Une défiance générale des citoyens au sujet de la qualité des produits agricoles suite aux différentes crises sanitaires comme celle de la vache folle dans les années 90. Le souci des pays riches porte désormais davantage sur la qualité des produits agricoles que sur leur quantité.
Une évolution du monde agricole marquée par une baisse des actifs agricoles, une diversification de leur profil social et une crise de légitimité au plan tant politique, social que sur  le plan des pratiques agricoles (usage des ressources, pollutions…)
Une délégation croissante de l’action publique vers les collectivités locales et une prise en charge par ces mêmes collectivités des actions liées à la transition agricole.

Le projet P2A : une transition qui accompagne une vaste transformation politique.

La métropole vise dans ce cas une transition vers une agriculture nourricière en partie implantée au sein des espaces urbains. De nouvelles compétences économiques et de développement ont été déléguées à la Métropole de Montpellier du fait de la loi NOTRe. Elle devient ainsi l’interface entre les problèmes locaux et les changements globaux (environnement, alimentation de proximité) mais aussi entre les différentes sphères sectorielles (agriculture, urbanisme …). La collectivité locale devient médiatrice entre  les échelles et les acteurs  alors que c’était autrefois l’État qui jouait ce rôle de régulation comme l’avait montré P.Muller (Le technocrate et le paysan, 2014, L’Harmattan).  Dans le cas de Montpellier, N.Hasnaoui Amri, est parti de l’hypothèse qu’il existait de nombreux décalages entre les attendus des acteurs urbains, des citoyens engagés dans la transition agro-alimentaire de la métropole et les projets de tout un archipel agricole fait d’une diversité d’agriculteurs devant  coexister dans cet espace.

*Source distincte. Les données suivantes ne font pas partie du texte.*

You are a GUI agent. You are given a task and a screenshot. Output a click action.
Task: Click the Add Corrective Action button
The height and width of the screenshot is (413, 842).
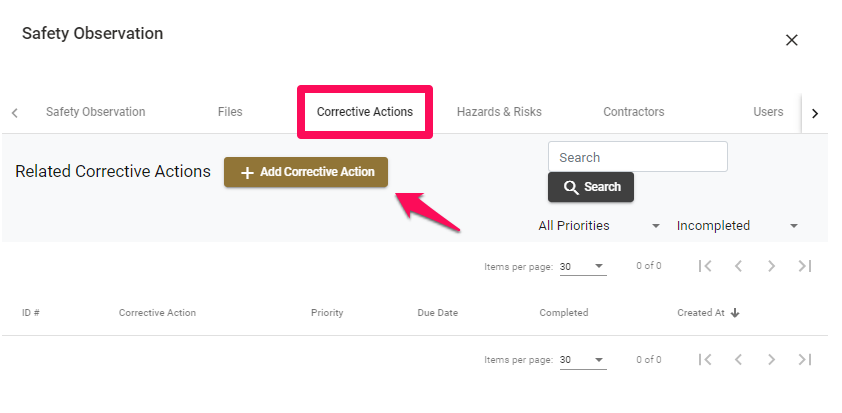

Une généalogie agraire de l’agglomération permettant de distinguer plusieurs périodes.

1820-70 : un système traditionnel de polyculture et d’élevage + développement du vignoble de masse.
1950-80 : une modernisation de la viticulture et une urbanisation accélérée 1980-2000 : arrachage viticole et « désactivation » des vignes + extension de l’urbanisation
2006-2012 : de plus en plus de désactivation, les terres étant en attente d’urbanisation, on y plante du blé dur subventionné par la PAC. Les travaux du SCOT montrent que la surface urbaine passe de 1000 ha à 10 000 ha entre 1960 et 2004 dans l’agglomération érodant largement les espaces agricoles restants.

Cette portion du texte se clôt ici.